WHAT IS EXPECTED: Copy all of the records below, including each request, and add 10 to every number in the click coordinates given as answers. Leave the pictures out of your answer.

DATA FOR THIS EXERCISE:
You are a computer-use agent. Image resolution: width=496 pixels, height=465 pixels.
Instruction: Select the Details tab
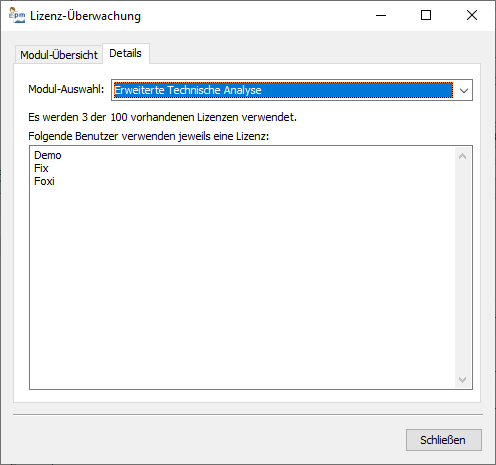click(x=126, y=53)
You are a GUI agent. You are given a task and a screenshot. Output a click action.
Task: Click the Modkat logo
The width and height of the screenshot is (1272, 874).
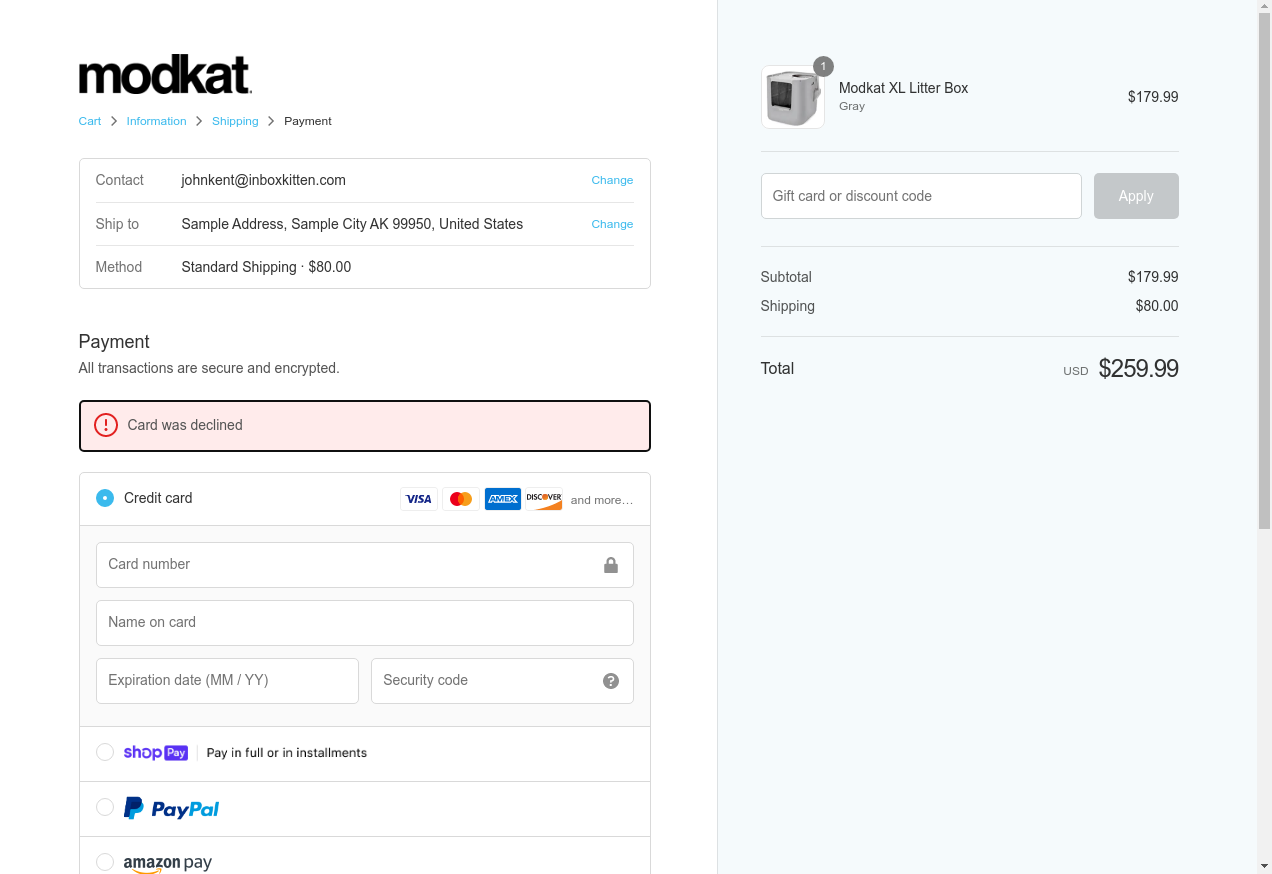pyautogui.click(x=165, y=75)
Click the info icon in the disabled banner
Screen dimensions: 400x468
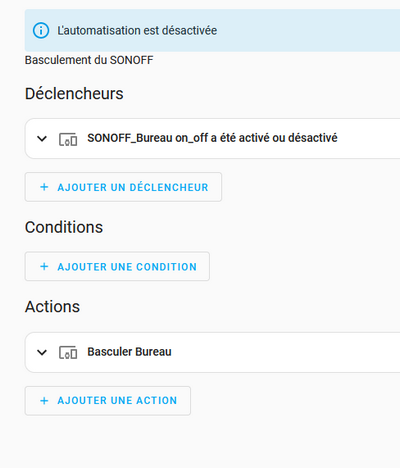coord(41,30)
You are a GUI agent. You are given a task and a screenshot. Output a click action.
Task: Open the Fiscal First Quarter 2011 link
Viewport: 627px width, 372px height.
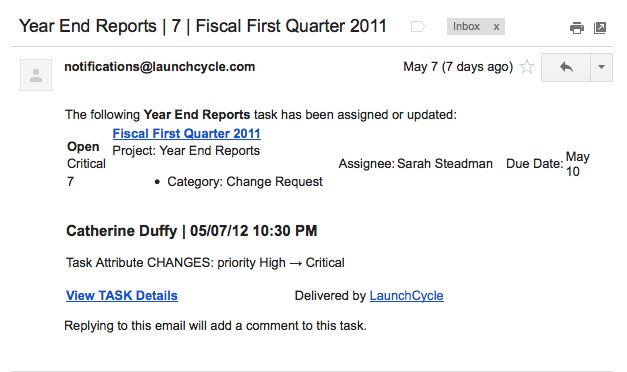pos(186,133)
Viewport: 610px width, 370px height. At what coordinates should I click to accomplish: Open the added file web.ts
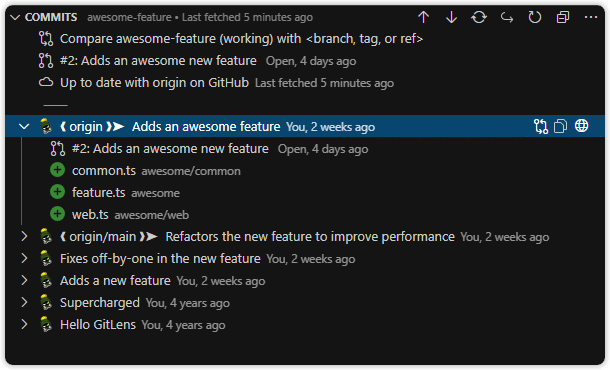(x=305, y=214)
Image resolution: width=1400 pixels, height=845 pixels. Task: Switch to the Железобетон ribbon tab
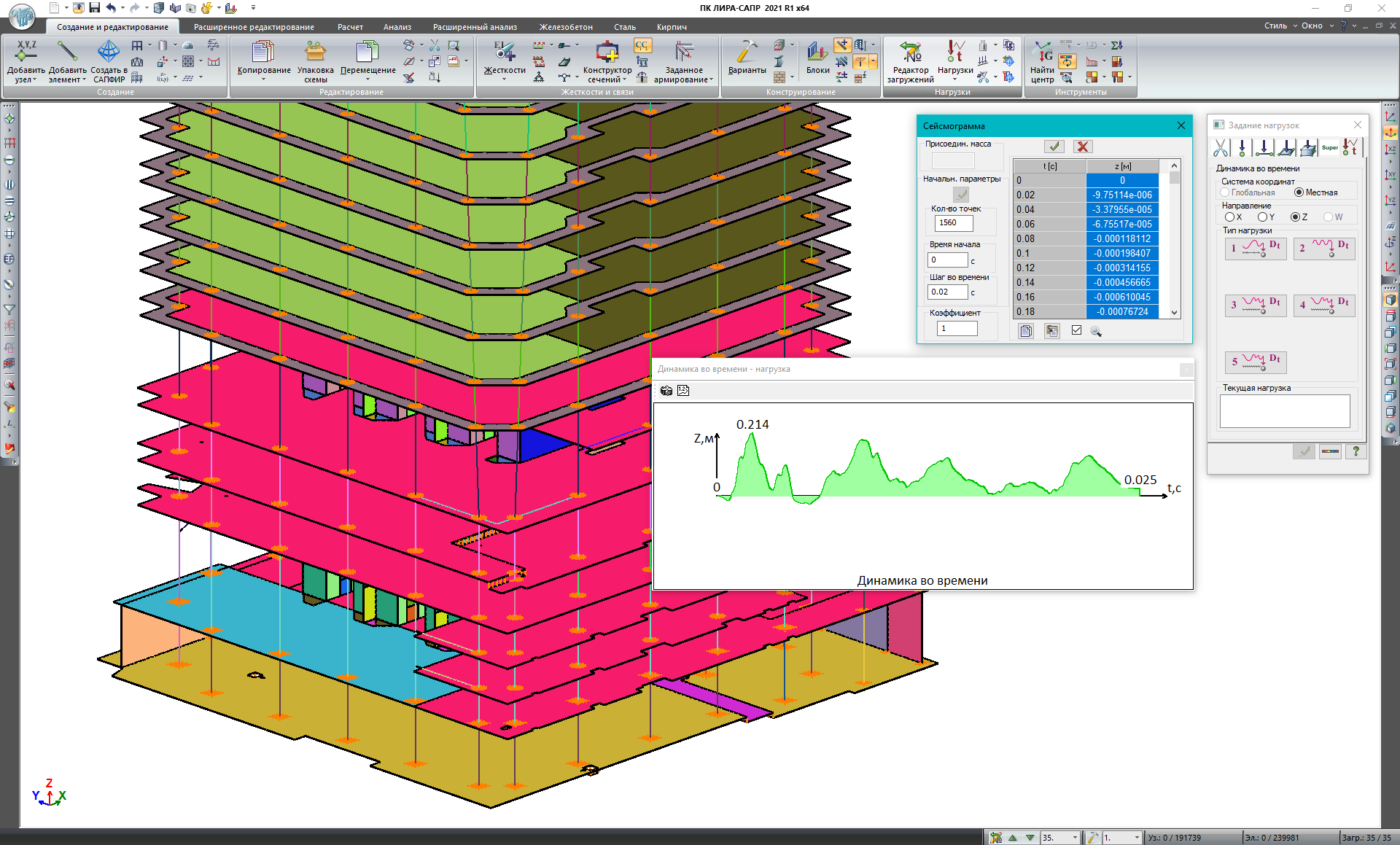tap(565, 27)
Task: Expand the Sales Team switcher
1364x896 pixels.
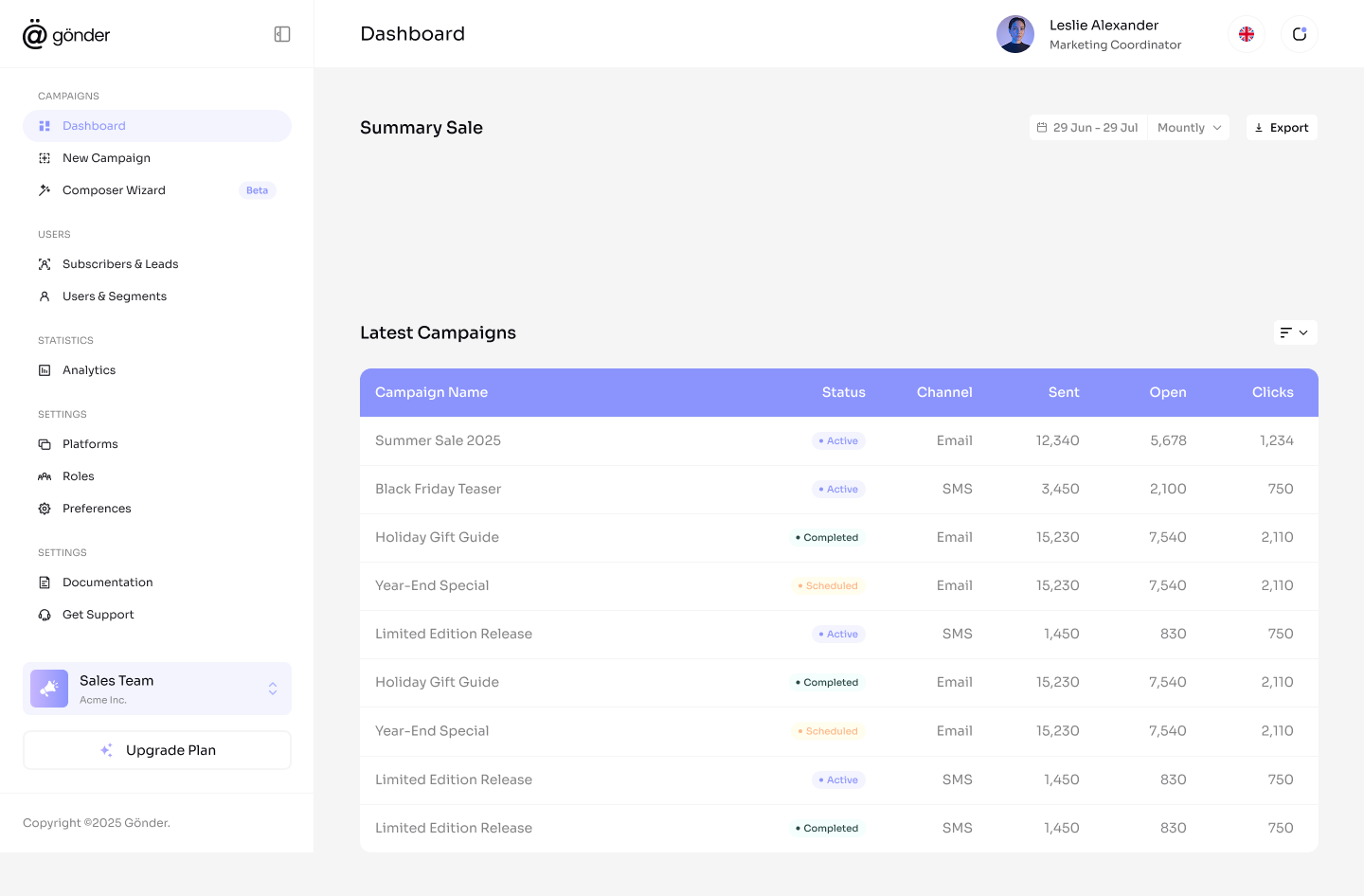Action: [272, 689]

TASK RESPONSE:
You are a computer-use agent. Image resolution: width=496 pixels, height=465 pixels.
Instruction: Select the Details tab
click(x=136, y=63)
You are a GUI agent. You are given a task and a screenshot. Output a click action.
Task: Click the Modkat logo
The width and height of the screenshot is (1272, 874).
pyautogui.click(x=175, y=85)
Click the info icon in the disabled banner
Screen dimensions: 400x468
coord(51,40)
You are a GUI agent. You are given a task and a screenshot. Output a click action.
Task: Open the Fiscal First Quarter 2011 link
Viewport: 627px width, 372px height.
pos(196,143)
Viewport: 610px width, 370px height. At what coordinates should I click to accomplish: Open the added file web.ts
(x=315, y=224)
Image resolution: width=1400 pixels, height=845 pixels. Task: Switch to the Железобетон ribbon tab
tap(575, 37)
Task: Expand the Sales Team switcher
1364x896 pixels.
Action: [282, 699]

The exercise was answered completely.